Re: [PATCH 3/3] x86/ftrace: Use text_poke()

[Alexei Starovoitov <alexei.starovoitov@gmail.com>]

On Tue, Oct 22, 2019 at 03:45:26PM -0700, Andy Lutomirski wrote:
> 
> 
> >> On Oct 22, 2019, at 2:58 PM, Alexei Starovoitov <alexei.starovoitov@gmail.com> wrote:
> >> 
> >> On Tue, Oct 22, 2019 at 05:04:30PM -0400, Steven Rostedt wrote:
> >> I gave a solution for this. And that is to add another flag to allow
> >> for just the minimum to change the ip. And we can even add another flag
> >> to allow for changing the stack if needed (to emulate a call with the
> >> same parameters).
> > 
> > your solution is to reduce the overhead.
> > my solution is to remove it competely. See the difference?
> > 
> >> By doing this work, live kernel patching will also benefit. Because it
> >> is also dealing with the unnecessary overhead of saving regs.
> >> And we could possibly even have kprobes benefit from this if a kprobe
> >> doesn't need full regs.
> > 
> > Neither of two statements are true. The per-function generated trampoline
> > I'm talking about is bpf specific. For a function with two arguments it's just:
> > push rbp 
> > mov rbp, rsp
> > push rdi
> > push rsi
> > lea  rdi,[rbp-0x10]
> > call jited_bpf_prog
> > pop rsi
> > pop rdi
> > leave
> > ret
> 
> Why are you saving rsi?  You said upthread that you’re saving the args, but rsi is already available in rsi.

because rsi is caller saved. The above example is for probing something
like tcp_set_state(struct sock *sk, int state) that everyone used to
kprobe until we got a tracepoint there.
The main bpf prog has only one argument R1 == rdi on x86,
but it's allowed to clobber all caller saved regs.
Just like x86 function that accepts one argument in rdi can clobber rsi and others.
So it's essential to save 'sk' and 'state' for tcp_set_state()
to continue as nothing happened.

>  But I’m wondering whether the bpf jitted code could just directly access the frame instead of indirecting through a register.

That's an excellent question!
We've debated a ton whether to extend main prog from R1 to all R1-R5
like bpf subprograms allow.
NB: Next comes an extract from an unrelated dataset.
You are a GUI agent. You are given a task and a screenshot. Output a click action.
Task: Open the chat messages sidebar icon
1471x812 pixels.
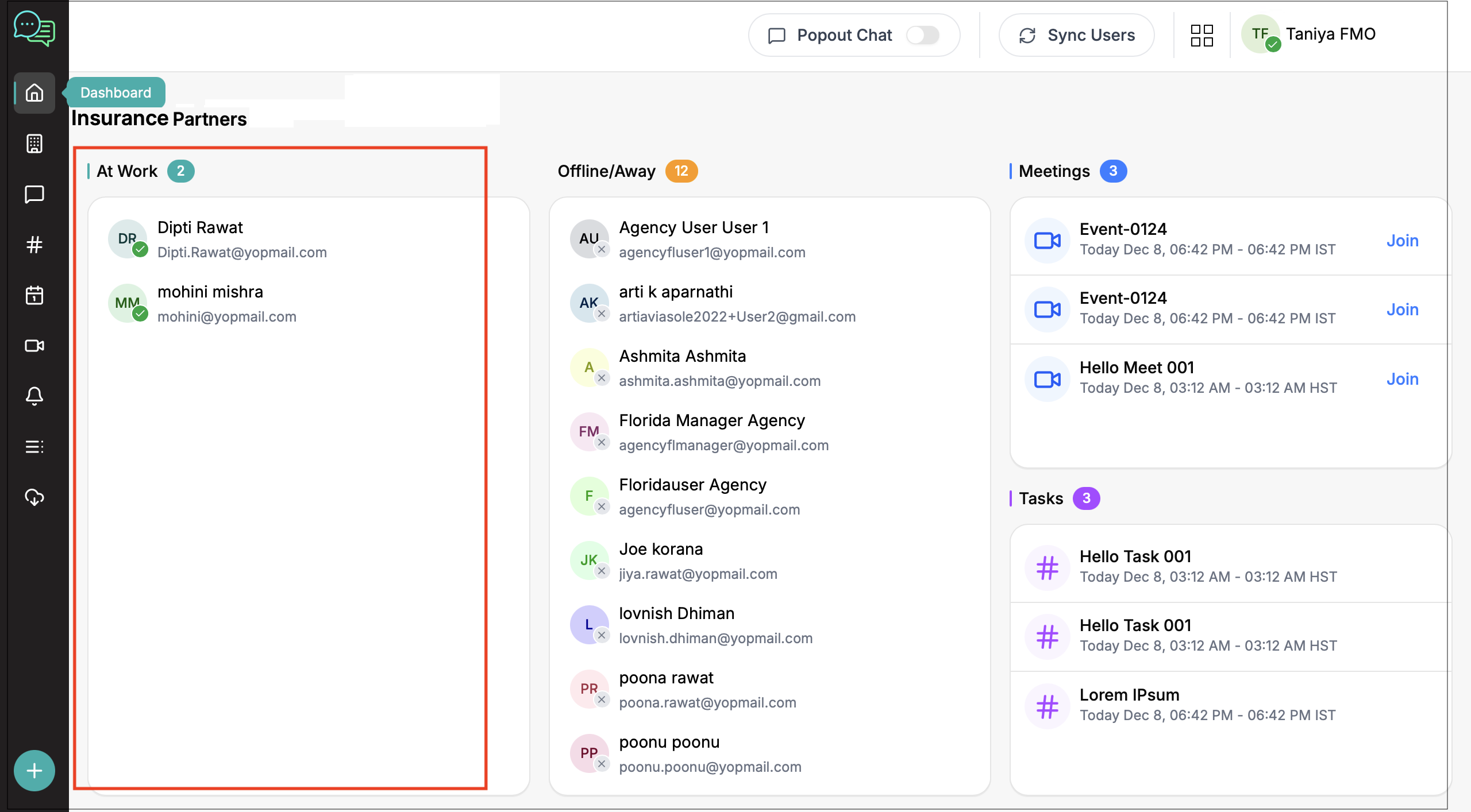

The problem is a lot of existing infra
assume single R1==ctx. Passing 6th argument is not defined either.
But it's nice to see all arguments of the kernel function.
Also bpf is 64-bit ISA. Even when it's running on 32-bit arch.
Just taking values from registers doesn't work there.
Whereas when args are indirectly passed as a bunch of u64s in the stack
the bpf prog becomes portable across architectures
(not 100% of course, but close).

> Is it entirely specific to the probed function? 

yes. It is specific to the probed function. The verifier makes sure
that only first two arguments are accessed as read-only
via *(u64*)(r1 + 0) and *(u64*)(r1 + 8)
But the program is allowed to use r2-r5 without saving them.
r6-r10 are saved in implicit program prologue.

> In any event, I think you can’t *just* use text_poke.  Something needs to coordinate to ensure that, if you bpf trace an already-kprobed function, the right thing happens.

Right. Not _just_. I'm looking at Peter's patches and as a minimum I need to grab
text_mutex and make sure it's nop being replaced.

> FWIW, if you are going to use a trampoline like this, consider using r11 for the caller frame instead of rsi.

r11 can be used by jited code that doing divide and multiply.
It's possible to refactor that code and free it up.
I prefer to save such micro-optimization for later.
Dealing with interpreter is also a pain to the point I'm considering
to avoid supporting it for these new things.
Folks should be using CONFIG_BPF_JIT_ALWAYS_ON anyway.